◆ **Task to complete**: Express the lines between the line containing "Open the University of Vermont location tag" and the line containing "I will pos(113,62).", inclusive, as a JSON list of strings with one string per line, leaving out blank lines.

(Data listing)
—————
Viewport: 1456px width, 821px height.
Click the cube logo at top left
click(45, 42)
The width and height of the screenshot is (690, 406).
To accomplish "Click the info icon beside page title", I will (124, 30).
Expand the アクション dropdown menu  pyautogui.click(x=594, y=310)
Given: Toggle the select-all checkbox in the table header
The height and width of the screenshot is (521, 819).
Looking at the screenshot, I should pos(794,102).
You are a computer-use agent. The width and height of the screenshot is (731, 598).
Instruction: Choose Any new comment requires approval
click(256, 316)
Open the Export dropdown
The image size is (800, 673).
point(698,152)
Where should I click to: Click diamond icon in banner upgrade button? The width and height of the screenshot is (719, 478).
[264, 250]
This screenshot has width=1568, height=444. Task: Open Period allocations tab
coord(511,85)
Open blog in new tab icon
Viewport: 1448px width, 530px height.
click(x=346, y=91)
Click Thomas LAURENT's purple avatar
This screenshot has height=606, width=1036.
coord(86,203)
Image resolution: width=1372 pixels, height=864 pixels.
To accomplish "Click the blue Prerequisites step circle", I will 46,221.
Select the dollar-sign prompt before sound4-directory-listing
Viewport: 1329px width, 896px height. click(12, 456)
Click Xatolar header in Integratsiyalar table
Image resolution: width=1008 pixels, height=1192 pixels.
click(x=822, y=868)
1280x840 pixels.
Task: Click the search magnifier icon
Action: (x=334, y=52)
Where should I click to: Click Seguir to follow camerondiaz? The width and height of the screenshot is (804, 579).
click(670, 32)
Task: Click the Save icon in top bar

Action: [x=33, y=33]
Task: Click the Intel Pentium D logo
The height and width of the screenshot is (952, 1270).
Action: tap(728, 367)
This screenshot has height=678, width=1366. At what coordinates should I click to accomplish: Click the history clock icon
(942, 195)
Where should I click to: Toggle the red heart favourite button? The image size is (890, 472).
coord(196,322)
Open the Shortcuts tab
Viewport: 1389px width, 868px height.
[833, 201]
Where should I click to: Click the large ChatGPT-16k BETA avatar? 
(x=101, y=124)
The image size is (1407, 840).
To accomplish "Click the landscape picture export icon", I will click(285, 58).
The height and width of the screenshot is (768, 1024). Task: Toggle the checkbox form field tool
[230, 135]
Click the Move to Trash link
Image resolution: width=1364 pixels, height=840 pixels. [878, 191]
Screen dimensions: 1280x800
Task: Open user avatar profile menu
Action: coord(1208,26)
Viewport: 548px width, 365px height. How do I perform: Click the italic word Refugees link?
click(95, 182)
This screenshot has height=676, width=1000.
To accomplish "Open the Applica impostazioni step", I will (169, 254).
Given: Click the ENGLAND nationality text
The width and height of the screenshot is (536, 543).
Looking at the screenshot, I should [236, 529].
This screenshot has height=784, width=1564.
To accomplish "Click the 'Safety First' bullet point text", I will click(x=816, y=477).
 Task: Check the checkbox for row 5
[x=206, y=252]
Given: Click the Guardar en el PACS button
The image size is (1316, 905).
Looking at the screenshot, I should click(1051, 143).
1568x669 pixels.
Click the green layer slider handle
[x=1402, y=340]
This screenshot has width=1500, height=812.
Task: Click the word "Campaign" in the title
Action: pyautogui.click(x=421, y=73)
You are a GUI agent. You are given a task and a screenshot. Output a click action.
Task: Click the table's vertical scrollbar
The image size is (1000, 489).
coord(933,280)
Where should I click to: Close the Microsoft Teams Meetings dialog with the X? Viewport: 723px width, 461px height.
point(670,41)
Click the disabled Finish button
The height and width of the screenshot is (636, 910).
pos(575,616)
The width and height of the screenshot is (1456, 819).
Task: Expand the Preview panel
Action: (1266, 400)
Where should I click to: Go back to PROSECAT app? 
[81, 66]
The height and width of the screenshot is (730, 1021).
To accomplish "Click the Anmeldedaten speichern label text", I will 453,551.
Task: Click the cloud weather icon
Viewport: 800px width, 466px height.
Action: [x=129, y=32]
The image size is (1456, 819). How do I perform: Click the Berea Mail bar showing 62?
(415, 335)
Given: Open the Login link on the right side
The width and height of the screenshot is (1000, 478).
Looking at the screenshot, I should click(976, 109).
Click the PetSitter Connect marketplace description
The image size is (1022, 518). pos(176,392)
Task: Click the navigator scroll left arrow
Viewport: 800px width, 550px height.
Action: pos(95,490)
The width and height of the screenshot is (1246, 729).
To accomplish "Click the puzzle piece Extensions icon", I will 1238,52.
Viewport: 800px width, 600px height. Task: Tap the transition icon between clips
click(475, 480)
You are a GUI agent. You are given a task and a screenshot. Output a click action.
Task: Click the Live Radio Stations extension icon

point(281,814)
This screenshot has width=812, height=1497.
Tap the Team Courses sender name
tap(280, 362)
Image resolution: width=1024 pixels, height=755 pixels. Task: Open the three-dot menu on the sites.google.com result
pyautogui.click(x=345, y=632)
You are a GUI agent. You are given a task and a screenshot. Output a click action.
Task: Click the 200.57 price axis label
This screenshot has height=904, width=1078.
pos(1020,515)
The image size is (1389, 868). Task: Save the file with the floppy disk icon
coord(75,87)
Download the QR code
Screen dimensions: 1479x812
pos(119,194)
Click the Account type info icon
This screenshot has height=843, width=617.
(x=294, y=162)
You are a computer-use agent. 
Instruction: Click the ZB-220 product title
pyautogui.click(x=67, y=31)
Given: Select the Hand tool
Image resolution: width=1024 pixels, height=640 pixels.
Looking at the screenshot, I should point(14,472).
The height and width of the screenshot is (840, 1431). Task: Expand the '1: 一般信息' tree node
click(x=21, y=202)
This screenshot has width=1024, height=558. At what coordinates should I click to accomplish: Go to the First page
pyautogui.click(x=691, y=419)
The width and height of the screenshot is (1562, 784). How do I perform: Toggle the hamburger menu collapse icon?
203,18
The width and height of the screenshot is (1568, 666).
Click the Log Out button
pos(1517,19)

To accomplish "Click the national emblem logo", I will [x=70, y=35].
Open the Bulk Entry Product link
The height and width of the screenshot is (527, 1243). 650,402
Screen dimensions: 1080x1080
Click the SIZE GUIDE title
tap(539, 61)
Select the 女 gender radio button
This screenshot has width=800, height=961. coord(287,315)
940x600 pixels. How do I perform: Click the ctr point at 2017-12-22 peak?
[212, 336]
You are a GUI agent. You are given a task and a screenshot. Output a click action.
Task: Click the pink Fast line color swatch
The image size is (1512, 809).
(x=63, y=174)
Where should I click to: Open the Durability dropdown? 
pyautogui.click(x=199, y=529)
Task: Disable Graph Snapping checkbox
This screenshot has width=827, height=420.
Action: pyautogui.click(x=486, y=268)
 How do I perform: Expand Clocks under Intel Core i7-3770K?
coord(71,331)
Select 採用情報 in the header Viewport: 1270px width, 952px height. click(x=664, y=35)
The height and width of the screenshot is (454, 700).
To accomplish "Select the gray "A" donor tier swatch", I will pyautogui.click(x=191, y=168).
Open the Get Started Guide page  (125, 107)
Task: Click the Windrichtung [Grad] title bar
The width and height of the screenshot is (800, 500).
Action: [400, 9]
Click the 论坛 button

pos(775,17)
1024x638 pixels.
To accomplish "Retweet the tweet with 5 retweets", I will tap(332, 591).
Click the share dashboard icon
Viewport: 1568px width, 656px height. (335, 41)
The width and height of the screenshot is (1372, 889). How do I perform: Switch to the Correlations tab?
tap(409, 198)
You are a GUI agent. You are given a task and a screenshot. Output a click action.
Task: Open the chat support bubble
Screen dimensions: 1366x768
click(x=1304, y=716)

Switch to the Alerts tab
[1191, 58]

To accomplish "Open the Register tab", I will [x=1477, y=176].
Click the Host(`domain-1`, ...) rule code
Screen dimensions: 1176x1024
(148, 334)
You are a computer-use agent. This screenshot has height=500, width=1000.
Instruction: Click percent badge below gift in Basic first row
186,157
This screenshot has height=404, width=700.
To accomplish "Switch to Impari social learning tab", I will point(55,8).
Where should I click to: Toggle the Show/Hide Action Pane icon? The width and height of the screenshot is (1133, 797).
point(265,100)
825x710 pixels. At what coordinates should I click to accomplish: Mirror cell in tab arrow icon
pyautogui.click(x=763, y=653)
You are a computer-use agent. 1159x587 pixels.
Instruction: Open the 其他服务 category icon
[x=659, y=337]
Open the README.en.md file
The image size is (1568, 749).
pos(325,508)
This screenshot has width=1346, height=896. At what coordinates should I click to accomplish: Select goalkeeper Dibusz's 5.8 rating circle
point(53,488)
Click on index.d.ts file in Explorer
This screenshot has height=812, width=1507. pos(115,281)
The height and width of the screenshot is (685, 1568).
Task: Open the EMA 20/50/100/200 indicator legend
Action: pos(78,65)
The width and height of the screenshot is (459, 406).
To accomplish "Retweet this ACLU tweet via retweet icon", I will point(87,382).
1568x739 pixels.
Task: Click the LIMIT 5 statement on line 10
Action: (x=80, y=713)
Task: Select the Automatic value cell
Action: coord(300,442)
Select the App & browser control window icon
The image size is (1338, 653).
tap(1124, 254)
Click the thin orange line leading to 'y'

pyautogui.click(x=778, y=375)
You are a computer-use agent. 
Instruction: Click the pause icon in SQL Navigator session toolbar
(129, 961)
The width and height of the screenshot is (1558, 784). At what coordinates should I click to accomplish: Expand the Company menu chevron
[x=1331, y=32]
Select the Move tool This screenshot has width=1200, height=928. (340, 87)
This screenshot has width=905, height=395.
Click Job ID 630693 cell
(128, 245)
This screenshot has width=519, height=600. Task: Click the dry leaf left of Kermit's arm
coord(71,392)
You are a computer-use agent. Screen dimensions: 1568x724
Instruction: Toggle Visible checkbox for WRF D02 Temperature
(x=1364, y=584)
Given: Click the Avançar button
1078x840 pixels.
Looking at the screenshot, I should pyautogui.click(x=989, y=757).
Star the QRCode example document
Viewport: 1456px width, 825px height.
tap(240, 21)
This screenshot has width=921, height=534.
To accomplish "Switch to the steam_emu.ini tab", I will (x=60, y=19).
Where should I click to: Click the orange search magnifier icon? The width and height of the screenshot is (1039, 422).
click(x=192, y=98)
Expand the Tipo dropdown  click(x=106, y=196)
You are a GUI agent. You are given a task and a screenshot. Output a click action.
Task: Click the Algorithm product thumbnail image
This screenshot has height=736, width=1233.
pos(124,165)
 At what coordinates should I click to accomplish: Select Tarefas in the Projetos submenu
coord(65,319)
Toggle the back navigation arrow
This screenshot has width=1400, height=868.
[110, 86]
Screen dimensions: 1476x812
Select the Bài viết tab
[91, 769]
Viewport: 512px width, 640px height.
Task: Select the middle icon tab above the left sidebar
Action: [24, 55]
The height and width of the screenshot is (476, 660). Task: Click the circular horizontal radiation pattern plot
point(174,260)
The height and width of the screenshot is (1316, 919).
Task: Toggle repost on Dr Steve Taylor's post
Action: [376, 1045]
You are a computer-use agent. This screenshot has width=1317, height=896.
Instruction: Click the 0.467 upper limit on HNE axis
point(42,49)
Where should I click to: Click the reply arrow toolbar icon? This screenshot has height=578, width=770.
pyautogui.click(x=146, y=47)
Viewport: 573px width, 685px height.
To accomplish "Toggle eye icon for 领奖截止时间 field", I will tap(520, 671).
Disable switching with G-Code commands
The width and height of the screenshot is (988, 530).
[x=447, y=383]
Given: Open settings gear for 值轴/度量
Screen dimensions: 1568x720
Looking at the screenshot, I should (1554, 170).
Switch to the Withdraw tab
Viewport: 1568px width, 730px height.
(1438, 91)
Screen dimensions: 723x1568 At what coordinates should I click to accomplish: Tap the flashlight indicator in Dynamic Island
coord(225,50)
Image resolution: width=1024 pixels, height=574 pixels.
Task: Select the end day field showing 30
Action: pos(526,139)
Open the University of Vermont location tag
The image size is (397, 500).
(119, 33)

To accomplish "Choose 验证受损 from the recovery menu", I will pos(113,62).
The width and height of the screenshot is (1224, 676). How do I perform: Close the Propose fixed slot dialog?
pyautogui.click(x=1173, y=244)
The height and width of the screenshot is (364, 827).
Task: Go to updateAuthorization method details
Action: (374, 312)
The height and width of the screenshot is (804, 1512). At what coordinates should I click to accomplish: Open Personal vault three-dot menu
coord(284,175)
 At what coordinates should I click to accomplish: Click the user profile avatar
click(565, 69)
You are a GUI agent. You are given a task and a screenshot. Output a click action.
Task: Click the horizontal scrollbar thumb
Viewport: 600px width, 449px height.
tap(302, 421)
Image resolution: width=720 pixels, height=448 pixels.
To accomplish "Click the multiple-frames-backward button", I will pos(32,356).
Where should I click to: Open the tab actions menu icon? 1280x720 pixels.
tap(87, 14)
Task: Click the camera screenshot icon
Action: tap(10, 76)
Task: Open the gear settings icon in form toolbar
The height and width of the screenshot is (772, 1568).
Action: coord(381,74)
—————
◆ **Reply**:
[
  "Open the University of Vermont location tag",
  "The image size is (397, 500).",
  "(119, 33)",
  "To accomplish \"Choose 验证受损 from the recovery menu\", I will pos(113,62)."
]